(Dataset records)
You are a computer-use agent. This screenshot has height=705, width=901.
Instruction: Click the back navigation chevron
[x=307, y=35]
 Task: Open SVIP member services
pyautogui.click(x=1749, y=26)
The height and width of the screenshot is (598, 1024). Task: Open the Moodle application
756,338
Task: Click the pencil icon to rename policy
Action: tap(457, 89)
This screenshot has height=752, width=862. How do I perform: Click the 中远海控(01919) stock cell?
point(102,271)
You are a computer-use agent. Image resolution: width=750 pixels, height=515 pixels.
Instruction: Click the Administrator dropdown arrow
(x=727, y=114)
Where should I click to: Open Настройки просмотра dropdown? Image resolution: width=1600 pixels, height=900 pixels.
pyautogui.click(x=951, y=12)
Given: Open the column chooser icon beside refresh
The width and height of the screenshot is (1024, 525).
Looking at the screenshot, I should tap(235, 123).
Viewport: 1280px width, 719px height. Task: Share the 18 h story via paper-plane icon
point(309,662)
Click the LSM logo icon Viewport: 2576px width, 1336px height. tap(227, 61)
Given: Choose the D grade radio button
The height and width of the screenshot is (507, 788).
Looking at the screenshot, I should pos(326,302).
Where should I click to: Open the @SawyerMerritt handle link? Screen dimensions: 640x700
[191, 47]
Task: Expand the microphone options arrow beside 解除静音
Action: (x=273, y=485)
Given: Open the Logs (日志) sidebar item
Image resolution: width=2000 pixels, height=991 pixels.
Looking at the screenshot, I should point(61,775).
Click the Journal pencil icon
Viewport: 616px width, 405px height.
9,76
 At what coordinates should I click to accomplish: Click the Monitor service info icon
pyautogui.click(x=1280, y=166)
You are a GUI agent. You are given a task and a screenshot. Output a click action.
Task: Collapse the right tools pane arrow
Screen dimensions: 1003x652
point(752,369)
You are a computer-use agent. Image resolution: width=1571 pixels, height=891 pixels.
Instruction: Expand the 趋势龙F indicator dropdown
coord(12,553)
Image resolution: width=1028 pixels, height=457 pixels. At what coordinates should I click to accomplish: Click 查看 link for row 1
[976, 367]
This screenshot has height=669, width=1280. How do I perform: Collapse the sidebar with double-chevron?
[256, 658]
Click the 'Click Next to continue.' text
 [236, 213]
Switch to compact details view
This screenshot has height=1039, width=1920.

**SHORT TASK**
Rewrite every line of the records above as a JSON list of strings with one string per line. Leave out blank lines.

**SOLUTION**
[
  "You are a computer-use agent. This screenshot has height=705, width=901.",
  "Instruction: Click the back navigation chevron",
  "[x=307, y=35]",
  " Task: Open SVIP member services",
  "pyautogui.click(x=1749, y=26)",
  "The height and width of the screenshot is (598, 1024). Task: Open the Moodle application",
  "756,338",
  "Task: Click the pencil icon to rename policy",
  "Action: tap(457, 89)",
  "This screenshot has height=752, width=862. How do I perform: Click the 中远海控(01919) stock cell?",
  "point(102,271)",
  "You are a computer-use agent. Image resolution: width=750 pixels, height=515 pixels.",
  "Instruction: Click the Administrator dropdown arrow",
  "(x=727, y=114)",
  "Where should I click to: Open Настройки просмотра dropdown? Image resolution: width=1600 pixels, height=900 pixels.",
  "pyautogui.click(x=951, y=12)",
  "Given: Open the column chooser icon beside refresh",
  "The width and height of the screenshot is (1024, 525).",
  "Looking at the screenshot, I should tap(235, 123).",
  "Viewport: 1280px width, 719px height. Task: Share the 18 h story via paper-plane icon",
  "point(309,662)",
  "Click the LSM logo icon Viewport: 2576px width, 1336px height. tap(227, 61)",
  "Given: Choose the D grade radio button",
  "The height and width of the screenshot is (507, 788).",
  "Looking at the screenshot, I should pos(326,302).",
  "Where should I click to: Open the @SawyerMerritt handle link? Screen dimensions: 640x700",
  "[191, 47]",
  "Task: Expand the microphone options arrow beside 解除静音",
  "Action: (x=273, y=485)",
  "Given: Open the Logs (日志) sidebar item",
  "Image resolution: width=2000 pixels, height=991 pixels.",
  "Looking at the screenshot, I should point(61,775).",
  "Click the Journal pencil icon",
  "Viewport: 616px width, 405px height.",
  "9,76",
  " At what coordinates should I click to accomplish: Click the Monitor service info icon",
  "pyautogui.click(x=1280, y=166)",
  "You are a GUI agent. You are given a task and a screenshot. Output a click action.",
  "Task: Collapse the right tools pane arrow",
  "Screen dimensions: 1003x652",
  "point(752,369)",
  "You are a computer-use agent. Image resolution: width=1571 pixels, height=891 pixels.",
  "Instruction: Expand the 趋势龙F indicator dropdown",
  "coord(12,553)",
  "Image resolution: width=1028 pixels, height=457 pixels. At what coordinates should I click to accomplish: Click 查看 link for row 1",
  "[976, 367]",
  "This screenshot has height=669, width=1280. How do I perform: Collapse the sidebar with double-chevron?",
  "[256, 658]",
  "Click the 'Click Next to continue.' text",
  " [236, 213]",
  "Switch to compact details view",
  "This screenshot has height=1039, width=1920."
]